Turns out the Creature cannot die, as much as he might wish for it. The second half of the film finds the Creature joining Victor and the captain aboard the ship to explain why he’s been pursuing the semi-mad doctor over land, sea and ice.
It is in the Creature’s backstory that we find grace notes of beauty and longing. The highlight is his “adoption” of a farm family. Hiding in their idle gristmill he emerges at night to leave presents of dead game and firewood at their door. They call their mysterious and unseen benefactor “the spirit of the woods.”
The Creature’s real education begins when the blind grandfather is left alone and befriends this stranger, teaching him to read (how a blind man teaches someone to read is a poser, but I’m not complaining) and opening up his intellect to literature, history and philosophy.
Maddened by the knowledge of both his “otherness” and his inability to end his miserable existence, the Creature decides on revenge. He’ll pursue Victor halfway around the world for a final confrontation between father and son.
The old “Bride of Frankenstein” attempted to humanize the Monster (the blind hermit had a brief but telling scene), but the dominant themes of that classic were horror and camp. Here del Toro goes for an emotional and spiritual catharsis. That might seem a stretch for what is essentially a horror movie, but damned if he doesn’t pull it off.
In the end we’re left not so much with lingering terror as a disquieting sadness.
Well done.

Julia Garner
“WEAPONS My rating: B (HBO Max)
128 minutes | MPAA rating: R
A long tantalizing tease capped by a what-the-hell ending pretty much describes every horror movie I’ve seen in recent years.
It’s no different with “Weapons,” writer/director Zach Cregger’s followup to his brutally effective creepfest “Barbarian.”

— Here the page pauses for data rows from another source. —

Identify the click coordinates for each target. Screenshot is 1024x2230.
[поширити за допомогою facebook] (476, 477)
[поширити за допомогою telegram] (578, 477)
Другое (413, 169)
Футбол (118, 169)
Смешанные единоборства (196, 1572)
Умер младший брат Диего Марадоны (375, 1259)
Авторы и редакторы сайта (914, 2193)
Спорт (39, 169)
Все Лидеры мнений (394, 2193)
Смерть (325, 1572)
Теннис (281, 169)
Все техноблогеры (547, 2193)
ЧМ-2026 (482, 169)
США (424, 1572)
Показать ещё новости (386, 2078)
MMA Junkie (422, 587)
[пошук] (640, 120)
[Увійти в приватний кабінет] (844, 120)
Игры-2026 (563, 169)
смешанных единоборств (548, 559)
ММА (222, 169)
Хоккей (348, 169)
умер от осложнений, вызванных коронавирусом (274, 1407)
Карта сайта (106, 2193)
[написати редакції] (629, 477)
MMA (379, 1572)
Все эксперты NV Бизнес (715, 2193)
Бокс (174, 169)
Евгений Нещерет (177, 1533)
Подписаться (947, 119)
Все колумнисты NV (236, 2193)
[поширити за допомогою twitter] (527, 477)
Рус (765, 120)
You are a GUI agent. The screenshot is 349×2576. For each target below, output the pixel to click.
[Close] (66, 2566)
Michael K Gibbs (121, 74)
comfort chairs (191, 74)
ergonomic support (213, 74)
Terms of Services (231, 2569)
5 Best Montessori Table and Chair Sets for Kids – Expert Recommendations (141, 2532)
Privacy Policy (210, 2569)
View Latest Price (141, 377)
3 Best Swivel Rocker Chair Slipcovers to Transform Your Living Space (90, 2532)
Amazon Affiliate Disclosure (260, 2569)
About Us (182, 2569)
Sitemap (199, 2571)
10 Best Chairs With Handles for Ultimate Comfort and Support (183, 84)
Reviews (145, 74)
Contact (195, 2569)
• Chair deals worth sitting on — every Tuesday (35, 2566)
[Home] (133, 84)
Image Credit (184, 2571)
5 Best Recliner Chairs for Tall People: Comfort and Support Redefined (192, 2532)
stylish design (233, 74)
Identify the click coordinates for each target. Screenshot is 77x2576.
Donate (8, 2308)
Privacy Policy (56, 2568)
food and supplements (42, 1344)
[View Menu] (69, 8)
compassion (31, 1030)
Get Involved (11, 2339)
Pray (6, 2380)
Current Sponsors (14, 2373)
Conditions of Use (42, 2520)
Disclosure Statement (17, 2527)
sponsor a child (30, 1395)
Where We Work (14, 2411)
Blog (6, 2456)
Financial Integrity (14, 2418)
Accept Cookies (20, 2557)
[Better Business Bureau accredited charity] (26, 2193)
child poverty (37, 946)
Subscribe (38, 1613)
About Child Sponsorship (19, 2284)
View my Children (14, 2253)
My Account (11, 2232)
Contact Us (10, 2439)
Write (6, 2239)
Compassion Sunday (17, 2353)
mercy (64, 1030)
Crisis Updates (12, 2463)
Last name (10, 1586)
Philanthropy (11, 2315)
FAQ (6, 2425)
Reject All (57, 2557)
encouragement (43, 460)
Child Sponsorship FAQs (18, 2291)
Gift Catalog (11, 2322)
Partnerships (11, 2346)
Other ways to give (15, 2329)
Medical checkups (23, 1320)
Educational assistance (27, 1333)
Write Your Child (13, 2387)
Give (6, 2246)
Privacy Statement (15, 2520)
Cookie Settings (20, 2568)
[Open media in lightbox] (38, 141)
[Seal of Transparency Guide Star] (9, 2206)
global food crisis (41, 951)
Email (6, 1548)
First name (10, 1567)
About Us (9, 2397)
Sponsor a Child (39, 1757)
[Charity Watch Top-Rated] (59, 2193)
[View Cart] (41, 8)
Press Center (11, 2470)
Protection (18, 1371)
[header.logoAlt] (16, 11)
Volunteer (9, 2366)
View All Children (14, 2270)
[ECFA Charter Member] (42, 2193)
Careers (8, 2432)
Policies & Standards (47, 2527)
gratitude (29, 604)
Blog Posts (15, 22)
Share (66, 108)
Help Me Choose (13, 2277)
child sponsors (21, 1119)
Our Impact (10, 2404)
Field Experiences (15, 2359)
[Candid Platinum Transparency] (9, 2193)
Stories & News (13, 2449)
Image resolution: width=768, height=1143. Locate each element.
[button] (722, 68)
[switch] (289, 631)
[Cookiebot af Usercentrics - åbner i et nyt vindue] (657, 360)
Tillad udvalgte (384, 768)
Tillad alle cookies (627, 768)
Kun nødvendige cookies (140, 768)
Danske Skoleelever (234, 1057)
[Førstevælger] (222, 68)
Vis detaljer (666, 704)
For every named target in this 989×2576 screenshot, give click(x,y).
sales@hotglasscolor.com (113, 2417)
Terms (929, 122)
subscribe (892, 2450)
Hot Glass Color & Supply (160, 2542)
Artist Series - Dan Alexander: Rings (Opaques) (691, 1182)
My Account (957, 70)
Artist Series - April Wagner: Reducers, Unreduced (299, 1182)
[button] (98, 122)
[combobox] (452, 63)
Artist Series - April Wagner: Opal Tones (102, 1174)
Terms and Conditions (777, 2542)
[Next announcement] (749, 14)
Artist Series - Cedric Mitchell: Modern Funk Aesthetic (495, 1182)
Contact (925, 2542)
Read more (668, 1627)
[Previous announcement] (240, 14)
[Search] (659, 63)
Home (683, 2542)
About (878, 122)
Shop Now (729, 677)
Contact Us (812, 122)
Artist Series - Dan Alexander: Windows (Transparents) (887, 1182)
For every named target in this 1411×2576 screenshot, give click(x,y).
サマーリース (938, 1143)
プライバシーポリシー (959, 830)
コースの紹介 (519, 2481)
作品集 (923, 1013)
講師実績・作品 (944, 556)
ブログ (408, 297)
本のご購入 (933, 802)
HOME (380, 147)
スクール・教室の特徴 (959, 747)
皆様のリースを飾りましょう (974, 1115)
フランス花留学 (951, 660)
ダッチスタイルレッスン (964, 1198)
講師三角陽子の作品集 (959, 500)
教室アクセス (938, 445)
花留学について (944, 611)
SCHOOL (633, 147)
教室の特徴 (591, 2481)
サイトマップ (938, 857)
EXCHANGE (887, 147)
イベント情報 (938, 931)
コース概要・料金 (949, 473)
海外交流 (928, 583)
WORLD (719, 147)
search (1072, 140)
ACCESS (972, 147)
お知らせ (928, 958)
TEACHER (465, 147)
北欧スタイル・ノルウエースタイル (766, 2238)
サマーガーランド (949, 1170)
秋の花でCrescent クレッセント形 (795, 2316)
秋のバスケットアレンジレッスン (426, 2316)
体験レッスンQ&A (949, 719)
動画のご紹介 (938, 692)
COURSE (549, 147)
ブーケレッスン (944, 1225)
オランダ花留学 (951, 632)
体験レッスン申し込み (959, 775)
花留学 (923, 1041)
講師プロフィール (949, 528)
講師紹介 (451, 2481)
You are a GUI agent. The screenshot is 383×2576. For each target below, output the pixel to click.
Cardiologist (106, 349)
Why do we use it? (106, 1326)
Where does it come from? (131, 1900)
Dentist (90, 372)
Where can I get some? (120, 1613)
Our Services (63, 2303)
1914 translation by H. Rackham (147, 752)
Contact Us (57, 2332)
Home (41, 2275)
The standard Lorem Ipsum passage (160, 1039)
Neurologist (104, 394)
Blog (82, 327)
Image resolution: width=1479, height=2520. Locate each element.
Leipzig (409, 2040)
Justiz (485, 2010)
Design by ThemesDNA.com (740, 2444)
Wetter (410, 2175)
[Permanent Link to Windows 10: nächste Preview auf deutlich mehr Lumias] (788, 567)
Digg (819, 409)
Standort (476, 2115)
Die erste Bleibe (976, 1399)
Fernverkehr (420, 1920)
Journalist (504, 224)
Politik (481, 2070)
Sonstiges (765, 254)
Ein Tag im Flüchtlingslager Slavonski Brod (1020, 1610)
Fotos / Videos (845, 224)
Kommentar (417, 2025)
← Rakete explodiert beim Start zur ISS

The film opens with spectacular imagery…at exactly the same moment one fall night, nearly two dozen elementary school students rise from their beds and in their pajamas race away from their homes with arms stretched at a weird angle…it’s simultaneously scary and beautiful.
Turns out all the missing children were from the class taught by Justine (Julia Garner). Only one little boy, Alex (Cary Christopher), shows up at school the next day.
The others seem to have vanished without a trace.
The authorities are baffled. The parents frantic…and then vengeful. They turn on Justine, accusing her of being behind the disappearances/abductions. She’s told to go on hiatus until things settle down.
Cregger’s screenplay tells the story from several different perspectives. First there’s Justine, whose long-dormant drinking problem gets kicked back into high gear. There ‘sthe local cop (Alden Ehrenreich) who is part of the search and has a sexual relationship with Justine.
Archer (Josh Brolin) is one of the parents, driven to acts of desperation by the loss of his son.
Marcus (Benedict Wong) is the principal, trying to keep a lid on the town’s boiling emotions.
Austin Abrams is a young drug addict pulled into the mystery.
And finally there’s little Alex, whose home life harbors a dark secret.

Amy Madigan
About two-thirds of the way through the film we meet Alex’s Aunt Gladys (a nearly unrecognizable Amy Madigan), who’s just come to town and wears a gosh-awful orange wig that makes her look like a septagenarian Bette Davis after an all-night rave. Gladys is bleakly funny and not a little creepy — you just know she’s got something to do with the mass vanishing.
With its elements of the Pied Piper legend plopped down in contemporary suburbia, “Weapons” certainly grabs our interest and keeps us guessing as to what’s going on. If the final reveal is a bit underwhelming, Cregger seems to think so, too, because at the last moment “Weapons” shifts from slow-creep dread to over-the-top physical comedy.
Even if the big explanation is a fairy-tale head-slapper, most of “Weapons” is extremely watchable and quite involving.